# TEXTO EXTRAÍDO:
● ● ● ●
20/08/2017 - 12:00 am

Pocas veces J.D. Salinger habló de sus obras y su método de trabajo. El escritor huía de la prensa, de sus fans y de la mayor parte del mundo. En 1953, dos años después de publicar El guardián entre el centeno, se recluyó con dos propósitos: escribir y que lo dejaran en paz.

Por Mar Abad, Yorokobu

Ciudad de México, 20 de agosto (SinEmbargo/ElDiario.es).– J.D. Salinger empezó a escribir a oscuras, entre sábanas, en el dormitorio de un colegio militar. Tenía 15 años y muy poco interés por los asuntos de la guerra. Escondido bajo las mantas, encendía una linterna y redactaba historias mientras el resto de adolescentes dormía a pierna suelta.

La costumbre siguió cuando empezó a trabajar como corrector de artículos académicos de los cadetes de la Escuela de aviación y redactor de notas de prensa para las Fuerzas Aéreas, en Ohio. “Escribía todas las noches […] y en sus días de permiso solía irse a una habitación de hotel a seguir con sus relatos”, contó el ensayista William Maxwell en una entrevista que hizo a Salinger en 1951.

Ese año se publicó El guardián entre el centeno, una novela que marcó a los jóvenes estadounidenses de la década de los 50 y que hoy sigue vendiendo unos 250 mil ejemplares al año. A muchos les gustó la obra porque la interpretaron como un puntapié al conformismo académico y social de la época. A otros les pareció obscena y subversiva; tanto que algunos profesores la prohibieron en sus colegios.

Jerome David Salinger (1919-2010) había dedicado 10 años de su vida a escribir El guardián entre el centeno. En 1946 estuvo a punto de publicar la novela, en una primera versión de 90 páginas, pero antes de entregarla al editor se arrepintió y trabajó cinco años más hasta llegar al texto definitivo.

Una década para esta obra que, según Maxwell, fue “escrita con un trabajo infinito, una infinita paciencia y un cuidado infinito por los aspectos técnicos”. Un decenio para una obra que, según dijo Salinger a una estudiante de 16 años que lo entrevistó en 1953 para un periódico local, tenía muchas referencias autobiográficas: “Me quedé muy aliviado cuando la terminé. Mi niñez fue muy parecida a la del niño del libro y fue una gran liberación poder contarlo a otras personas”.

La portada del “Guardian entre el centeno” de 1985. Foto: Wikimedia Commons

“NO SE PUEDE ENSEÑAR A ESCRIBIR”

Pocas veces habló J.D. Salinger de sus obras y su método de trabajo. El escritor huía de la prensa, de sus fans y de la mayor parte del mundo. En 1953, dos años después de publicar El guardián entre el centeno, se recluyó con dos propósitos.

Uno, escribir.

Otro, que lo dejaran en paz.

“Todos quieren ser como Salinger y él quiere ser uno más”, indicó una vecina del escritor a un reportero, Michael Clarkson, que en 1979 consiguió llegar hasta Salinger para arrancarle unas cuantas frases.
● ● ● ●
# SOLICITUD ESCRITA 1:
Convierte en una lista JSON de cadenas el tramo de las entradas que empieza en la línea que contiene "Given: Open the Help menu" y termina al final de las entradas. Usa una cadena por línea y omite las líneas en blanco.
● ● ● ●
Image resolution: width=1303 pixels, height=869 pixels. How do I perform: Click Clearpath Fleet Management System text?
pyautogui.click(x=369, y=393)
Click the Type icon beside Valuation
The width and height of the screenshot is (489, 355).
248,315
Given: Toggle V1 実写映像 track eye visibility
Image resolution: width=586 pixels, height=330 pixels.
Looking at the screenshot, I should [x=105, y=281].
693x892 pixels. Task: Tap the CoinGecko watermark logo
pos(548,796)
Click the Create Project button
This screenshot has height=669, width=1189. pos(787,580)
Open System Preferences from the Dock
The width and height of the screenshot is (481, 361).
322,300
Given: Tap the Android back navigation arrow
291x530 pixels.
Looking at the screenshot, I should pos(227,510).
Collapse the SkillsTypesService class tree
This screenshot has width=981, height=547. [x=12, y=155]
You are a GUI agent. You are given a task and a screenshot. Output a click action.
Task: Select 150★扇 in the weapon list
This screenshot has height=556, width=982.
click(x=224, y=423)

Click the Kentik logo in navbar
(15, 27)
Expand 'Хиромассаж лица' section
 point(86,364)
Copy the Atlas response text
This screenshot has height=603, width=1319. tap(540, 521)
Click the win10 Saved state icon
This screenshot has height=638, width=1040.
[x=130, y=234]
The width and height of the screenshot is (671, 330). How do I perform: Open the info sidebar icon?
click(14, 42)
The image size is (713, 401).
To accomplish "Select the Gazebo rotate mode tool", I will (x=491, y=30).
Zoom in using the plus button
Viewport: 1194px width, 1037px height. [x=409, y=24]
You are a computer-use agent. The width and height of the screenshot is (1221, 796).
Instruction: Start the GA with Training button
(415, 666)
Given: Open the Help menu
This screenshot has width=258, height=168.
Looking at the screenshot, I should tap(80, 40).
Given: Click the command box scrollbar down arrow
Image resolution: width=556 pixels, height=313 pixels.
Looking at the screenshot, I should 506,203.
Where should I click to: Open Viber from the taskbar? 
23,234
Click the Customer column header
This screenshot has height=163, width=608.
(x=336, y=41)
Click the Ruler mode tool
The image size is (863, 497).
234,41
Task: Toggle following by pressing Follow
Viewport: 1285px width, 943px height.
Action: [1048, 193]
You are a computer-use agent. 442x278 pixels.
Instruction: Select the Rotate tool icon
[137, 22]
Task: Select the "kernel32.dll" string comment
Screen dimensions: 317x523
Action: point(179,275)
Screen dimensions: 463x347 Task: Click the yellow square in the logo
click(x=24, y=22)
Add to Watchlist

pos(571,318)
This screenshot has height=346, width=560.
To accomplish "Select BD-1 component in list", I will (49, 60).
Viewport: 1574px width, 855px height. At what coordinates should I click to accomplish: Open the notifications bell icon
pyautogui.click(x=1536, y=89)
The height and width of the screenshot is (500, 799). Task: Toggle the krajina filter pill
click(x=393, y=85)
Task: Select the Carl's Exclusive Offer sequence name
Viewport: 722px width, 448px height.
● ● ● ●
# SOLICITUD ESCRITA 2:
Según el artículo sobre Salinger, ¿cuántas páginas tenía la primera versión de la novela que estuvo a punto de publicar en 1946?

# SALIDA COMPLETA 1:
[
  "Given: Open the Help menu",
  "This screenshot has width=258, height=168.",
  "Looking at the screenshot, I should tap(80, 40).",
  "Given: Click the command box scrollbar down arrow",
  "Image resolution: width=556 pixels, height=313 pixels.",
  "Looking at the screenshot, I should 506,203.",
  "Where should I click to: Open Viber from the taskbar? ",
  "23,234",
  "Click the Customer column header",
  "This screenshot has height=163, width=608.",
  "(x=336, y=41)",
  "Click the Ruler mode tool",
  "The image size is (863, 497).",
  "234,41",
  "Task: Toggle following by pressing Follow",
  "Viewport: 1285px width, 943px height.",
  "Action: [1048, 193]",
  "You are a computer-use agent. 442x278 pixels.",
  "Instruction: Select the Rotate tool icon",
  "[137, 22]",
  "Task: Select the \"kernel32.dll\" string comment",
  "Screen dimensions: 317x523",
  "Action: point(179,275)",
  "Screen dimensions: 463x347 Task: Click the yellow square in the logo",
  "click(x=24, y=22)",
  "Add to Watchlist",
  "pos(571,318)",
  "This screenshot has height=346, width=560.",
  "To accomplish \"Select BD-1 component in list\", I will (49, 60).",
  "Viewport: 1574px width, 855px height. At what coordinates should I click to accomplish: Open the notifications bell icon",
  "pyautogui.click(x=1536, y=89)",
  "The height and width of the screenshot is (500, 799). Task: Toggle the krajina filter pill",
  "click(x=393, y=85)",
  "Task: Select the Carl's Exclusive Offer sequence name",
  "Viewport: 722px width, 448px height."
]

# SALIDA COMPLETA 2:
90 páginas.